By HRH The Princess Royal – Patron
The Royal Navy and Royal Marines Charity contributes enormously to the United Kingdom’s Naval family, whether serving, veterans or families. The Charity’s work provides benefits to so many, particularly those in need, mentally or physically, following active service all over the world including in the Arctic Convoys of World War II, the Korean Peninsula, Northern Ireland, the Falkland Islands, Iraq and Afghanistan. Conflicts may have ended, but many veterans still bear the scars. Delayed trauma means that, for some, the toughest battles are yet to be faced.
But the Charity also recognises that the work today’s Royal Navy and Royal Marines personnel are carrying out day in day out, 365 days a year is the most intensive in a generation.
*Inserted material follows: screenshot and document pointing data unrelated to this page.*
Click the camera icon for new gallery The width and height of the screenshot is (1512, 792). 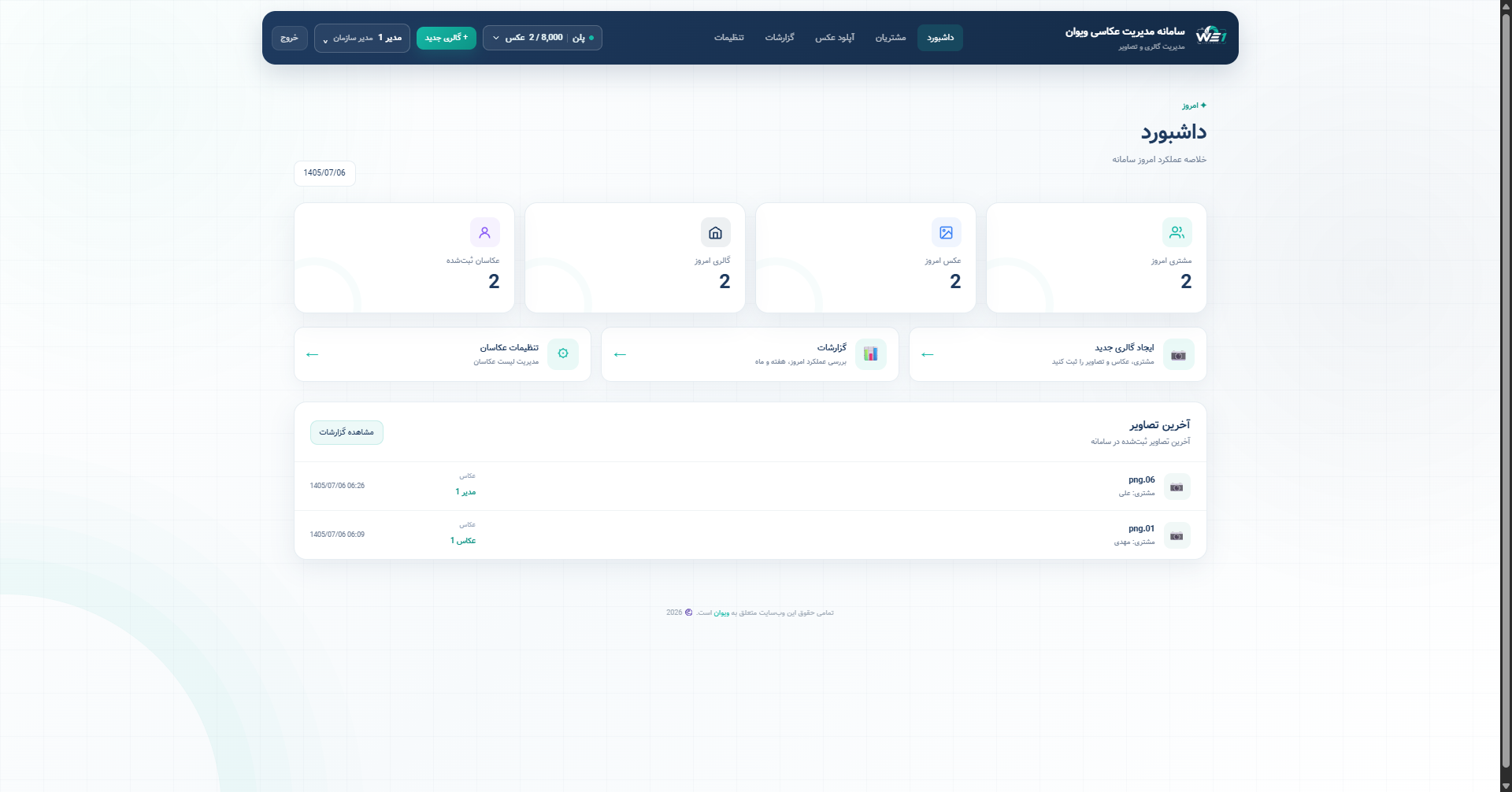click(1178, 354)
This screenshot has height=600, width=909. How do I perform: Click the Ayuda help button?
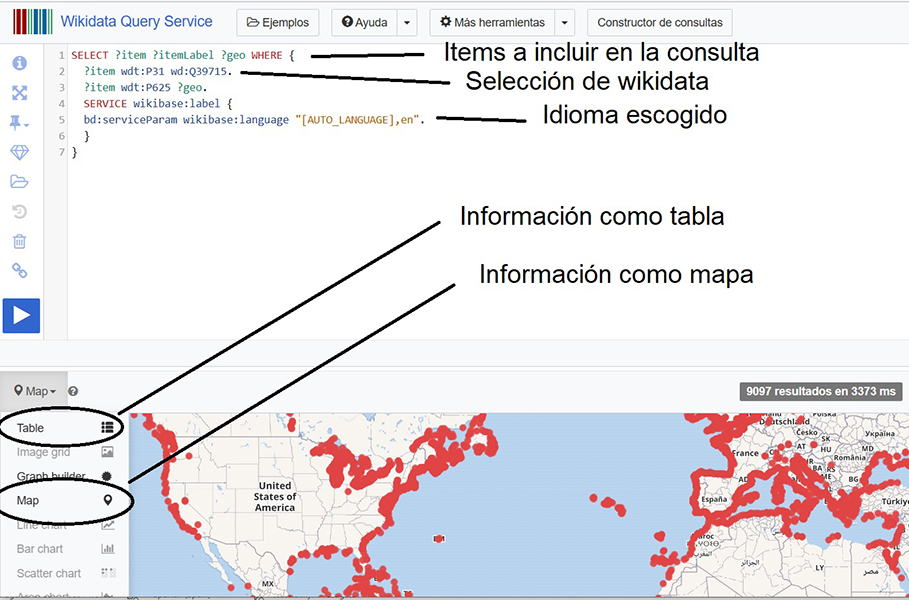[364, 22]
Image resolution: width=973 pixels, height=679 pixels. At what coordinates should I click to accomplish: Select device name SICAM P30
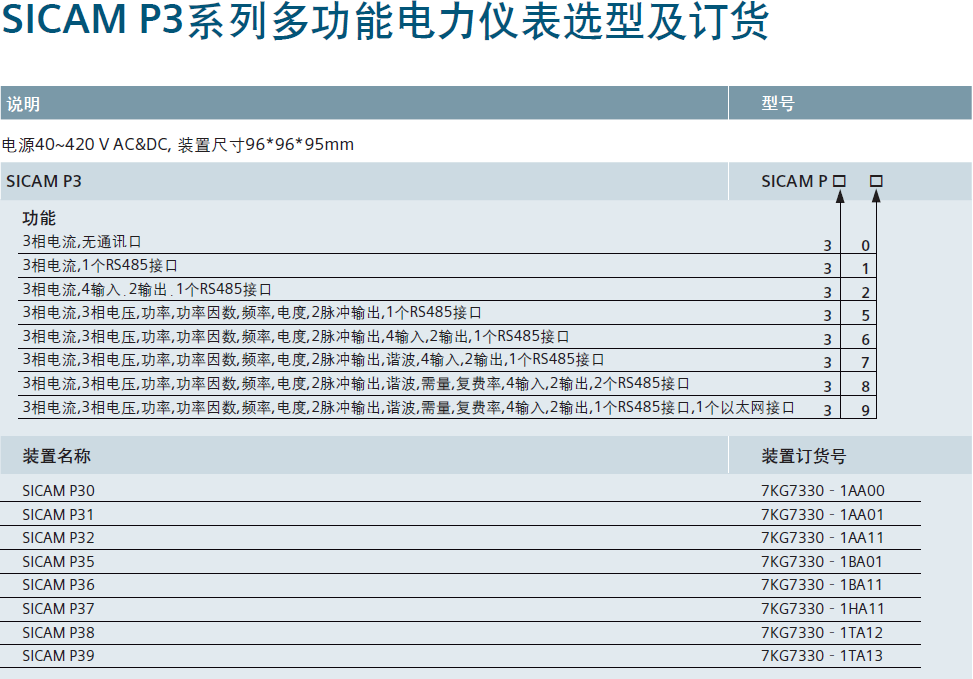pyautogui.click(x=59, y=490)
The nation makes extraordinary demands on each and every one of them and, by extension, a forward deployed and global Royal Navy invariably places a greater burden on family relationships.
The Charity’s partnership with Relate, now in its third year, has produced the most comprehensive package of relationship support ever delivered by a Naval Service Charity.
The Charity’s efforts are much more than just welfare and benevolence. It also goes to great lengths to identify where early intervention might work best to mitigate some of the causes of need and this proactive, pre-emptive approach is a hallmark of the Charity.
No other charity exists with such a broad remit to support the nation’s Naval family past and present. That is why, as Patron, I invite you to become involved in supporting its work. This report illustrates clearly how the Charity’s objectives are achieved and what an incredible difference it is continuing to make to the many thousands of lives which have been touched by its work.
Featured stories from 2018 - 2019
Downtime on the front line
The Royal Navy and Royal Marines Charity is unique among naval service charities in being the only charity to guarantee an Operational Welfare grant for the benefit of all those on ships and units serving on the front line. It’s our way of letting our sailors and marines know that we’re thinking of them and that we appreciate the service and sacrifice they are making when they are a long way from home.